Supplier management framework: The ISO 9001 quality management system is widely accepted by various kinds of organizations in the world. Franka and Slavko (2006) approved that the ISO 9001 is an important tool for managing a company. Zeng et al. (2007) explored the barriers to ISO 9000 series implementation in China. If the barriers could be eliminated, the benefits of ISO 9000 implementation will appear. As to the supplier assessment, Walker (1997) identified the ISO 9001 requirements to assess supplier capability. Yen et al. (2007) provided a framework for management by objectives and customer satisfaction based on ISO 9001: 2000 quality management systems. This paper developed a framework for SQPA quality improvement and objective management derived from ISO 9001: 2000 quality management systems and compliance with process-oriented P-D-C-A management methodology. Organizations should set up definite quality objectives to create all members’ values from cooperation and management in the supply chain. Secondly, according to objectives, organization should make plans about authority and responsibility for operations, processes control and standards, communication and quality improvement in SQPA activity. Thirdly, organizations should carry out communicating the purpose and value of SQPA with suppliers to ensure that activities will be conducted under the conditions of mutual cooperation and trust. Organization should provide all required resources, according to the plans, produces and outsourcing control. Fourthly, organizations should aim at purchasing and production feedback from suppliers to verify the achievement of each objective. If the expected degree of objective achievement is not obtained, the manager should identify the causes and work out an improvement scheme to enhance quality attributes. Rectification and prevention methods can be used through adjusting original quality objective, supplier’s control plans, communication and training, etc. After adjustment and improvement, the organization should re-measure the supplier’s performance, to ensure that the improvement actions are proper and effective. Fifthly, the organization should provide the supplier’s performance information to top management for review and verify the appropriateness and effectiveness of the definition of quality objectives, quality plan and outsourcing control methods.

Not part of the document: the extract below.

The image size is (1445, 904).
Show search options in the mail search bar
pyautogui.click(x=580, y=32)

Rating system of supplier quality performance: In recent researches, the dimensions of the supplier rating system always focused on price, quality, delivery and flexibility or service (Pi and Low, 2005; Chen and Yang, 2004; Chin and Yeung, 2006). More detailed supplier selection and assessment criteria were developed in Kannan and Tan’s research (2003). The SQPA dimensions are different among industries, but they still have common characteristics, such as quality, delivery, price and flexibility, etc. This study stands on the design house point of view to modify and develop SQPA quality attributes based on the JEDEC Publication No. 146 (2003) methods, which are widely used for SQPA in the semiconductor industry. We use five dimensions and detailed items for SQPA as shown in Table 1.

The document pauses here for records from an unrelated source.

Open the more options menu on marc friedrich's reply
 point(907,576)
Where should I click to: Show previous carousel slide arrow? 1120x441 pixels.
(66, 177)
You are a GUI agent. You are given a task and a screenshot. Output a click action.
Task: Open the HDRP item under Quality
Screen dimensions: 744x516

According to the SQPA quality attributes described above, we developed a questionnaire with two questions for each quality attribute. To determine the valuable quality attributes and understand the supplier’s performance, a questionnaire was employed using a five-point Likert scale. The questionnaire classified five responses-Unacceptable Poor common Good and Excellence-from scales 1 to 5 for supplier’s performance from quality attributes. To determine the importance of each quality attribute to the organization, the questionnaire classified five responses-Very Low Common High and Very High-from scales 1 to 5 for importance to organization from quality attributes. The rating system is divided into two categories that is importance to achieve organization’s quality objectives and operations and performance of supplier. Five scales method is used and shown in the Table 2.

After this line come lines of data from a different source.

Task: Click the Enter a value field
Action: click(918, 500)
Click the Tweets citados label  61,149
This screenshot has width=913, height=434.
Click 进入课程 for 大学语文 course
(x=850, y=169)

The assessment of supplier’s quality performance should be conducted by related personnel from different departments in the organization, such as purchasing, quality assurance, manufacturing, product engineering and marketing.

Modified IPA model: IPA was introduced by Martilla and James (1977) as a method for developing effective marketing programs. Through such simple data processing, organizations can directly examine different types of quality attributes and form strategies and plans, based on each of the four quadrants in the IPA map. Several famous scholars provided numerous modified IPA models after the first IPA issue by Martilla and James (1977), for example the researches by Eskildsen and Kristensen (2006) integrated the Taguchi loss function, Kano’s model and regression analysis to enhance the IPA model. Tonge and Moore (2007) used the importance-satisfaction model and gap analysis to evaluate the quality of visitors’ experience, as well as making effective management in protecting the natural environment. Deng (2007) provided a revised IPA that integrated partial correlation analysis and natural logarithmic transformation for measuring the importance of attributes. This study provides a modified IPA and makes extended use of IPA in assessing a supplier’s quality performance. The benefit of introducing Taguchi’s S/N ratio into IPA is that the S/N ratio considers the mean and variance simultaneously from the different perceptions of assessors. Moreover, the benefit of introducing IPA into SQPA, the buyer will get lots of information to take purchasing action and the supplier will understand precise directions for continuous improvement.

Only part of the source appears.